By contrast, PIVKA-II has been reported to be positive in 26% of non-cancer tissues adjacent to HCC. The expression of PIVKA-II in non-cancer tissue adjacent to the HCC is stronger than the expression in the tumor. The explanation for this phenomenon might be that accelerated production of the prothrombin precursor in HCC causes a deficiency of vitamin K in the local region surrounding the HCC [14]. It is suggested that non-cancer tissue including liver parenchyma adjacent to the HCC may produce PIVKA-II [14]. The expression of PIVKA-II was detected in non-cancer areas, with non-specific expression observed in plasma cells in our case. Most hepatoid adenocarcinomas are associated with the production of alpha-fetoprotein (AFP), but not all AFP-producing carcinomas show hepatoid features histologically [15,16]. In our case, serum AFP level was not high, and hepatoid cells were not detected in the biopsy specimen. In many gastric cancer cases, biopsy specimens show only the histological appearance of poorly or moderately differentiated adenocarcinoma, but hepatoid cells are detected by the examination of surgical or autopsy materials [11]. There might be some possibility that hepatoid differentiation exists in other regions of the colon tumor or in the liver tumor, parenchymal cells or lung metastases, which were composed of PIVKA-II-positive and AFP-negative cells.

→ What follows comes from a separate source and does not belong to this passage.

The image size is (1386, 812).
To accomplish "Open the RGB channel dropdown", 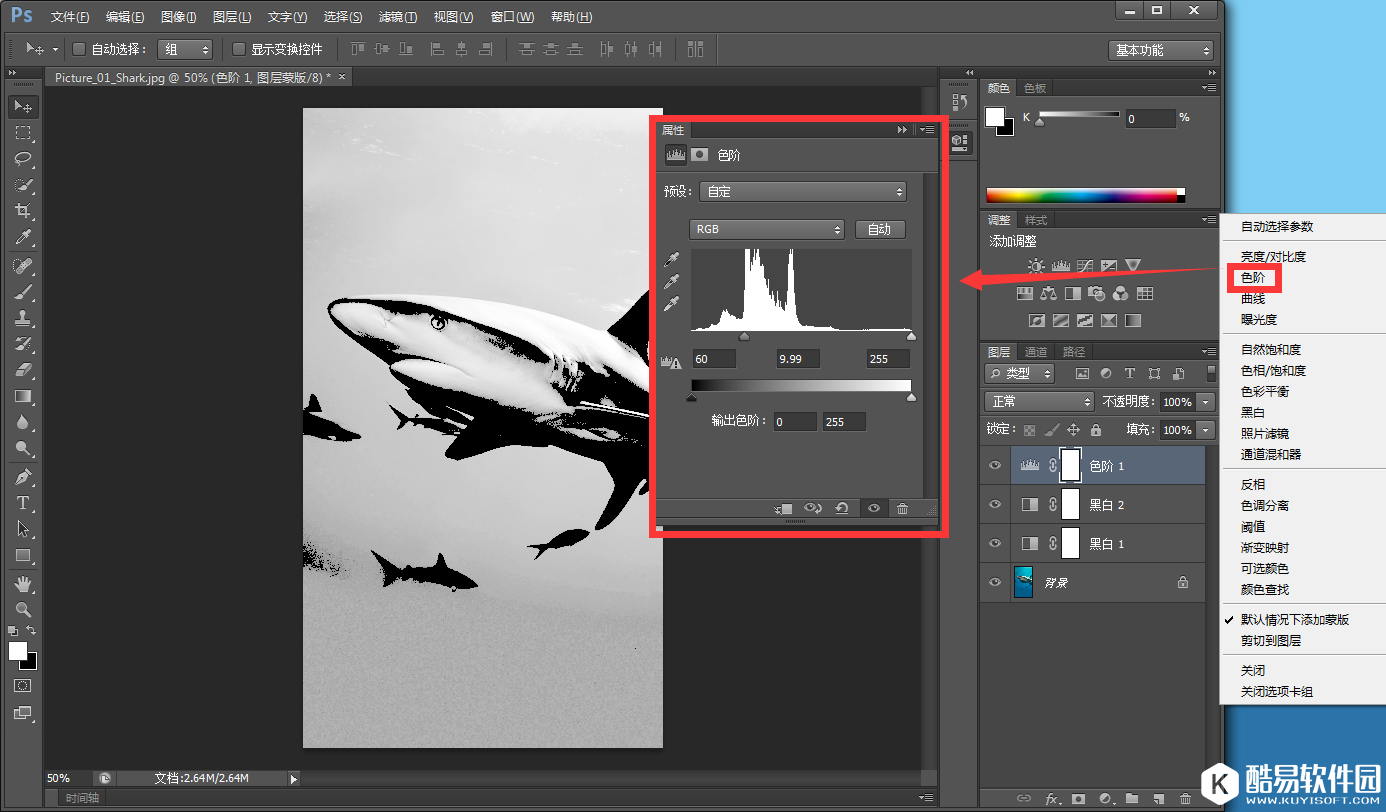I will tap(767, 229).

CA 19–9 has been developed for the diagnosis of digestive tract malignancies. Recent reports indicated that serum CA19–9 is frequently elevated in subjects with various gastrointestinal malignancies, such as pancreatic, colorectal, gastric and hepatic carcinomas [17] The antibody has been obtained by immunizing mice with a human colorectal cell line [18]. The epitope is expressed on the cell surface as glycolipids and glycoproteins. In patients with digestive malignancies, the antigen is found in serum, where it is associated with a high molecular weight carbohydrate-rich mucin fraction. Serum CA19–9 concentration was most increased in a patient with pancreatic cancer or cholangiocarcinoma. CA 19–9 resembles carcinoembryonic antigen in colorectal carcinoma and various different gastrointestinal adenocarcinomas. Expression of CA19–9 has been studied in normal and malignant gastrointestinal tissues. The antigen was found by immunoperoxidase staining in 40% to 80% of carcinomas from gallbladder, stomach, pancreas, and colon [19].

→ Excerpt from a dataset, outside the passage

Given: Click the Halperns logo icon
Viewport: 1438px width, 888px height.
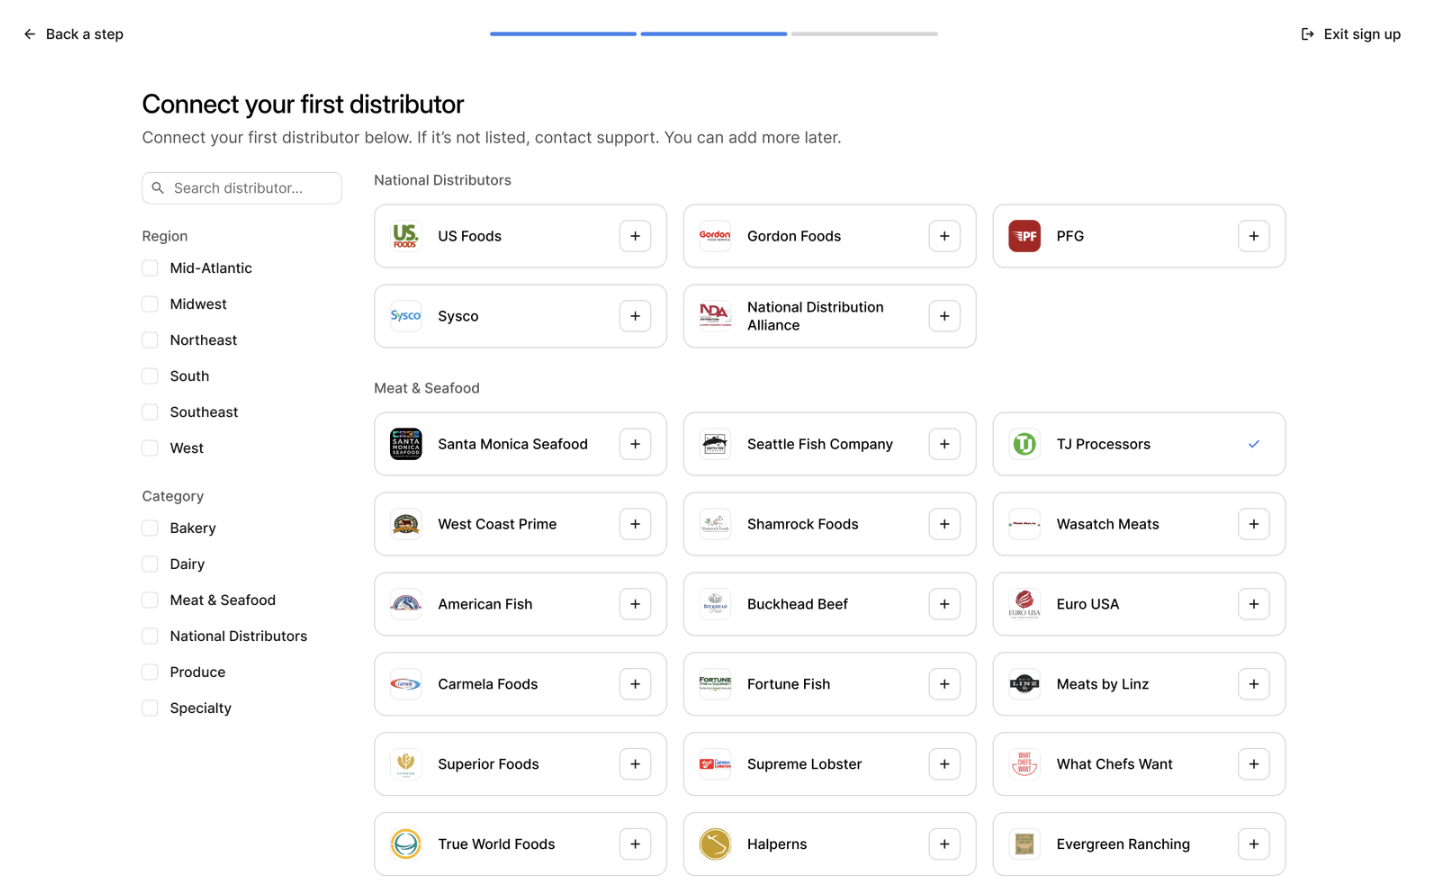Looking at the screenshot, I should pyautogui.click(x=715, y=844).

The oncofetal antigen glypican 3 (GP 3) is a heparin sulfate proteoglycan that is expressed in more than 70% of HCCs. They are the first transcripts to appear during malignant hepatocyte transformation [20]. An immunohistochemical analysis showed that the cells present in the colonic lesion were GP3 negative in our case.

Conclusion

We have reported a rare colon cancer in a patient with high serum levels of multiple serum tumor markers. PIVKA-II-producing colon cancer is an extremely rare subtype of colon cancer.

Conflict of interest

The authors declare that they have no competing interests.

Funding

Written consent was obtained from the patient’s relatives for publication of the study. No funds supported this study.

Consent

Written informed consent was obtained from the patient’s relatives for publication of this case report and any accompanying images. Copies of the written consent are available for review by the Editor-in-Chief of this journal.

Authors’ contributions

KK, TK, and KO conceived and designed the study, analyzed all the reports and drafted the manuscript. MH, YI, YK and KiK drafted the manuscript and searched the literature. MM performed colonoscopy on the patient and participated in designing the study. MT, KK and HF participated in designing the study. All authors read and approved the final manuscript.

Key Learning Points

PIVKA-II-producing colon cancer is an extremely rare subtype of colon cancer.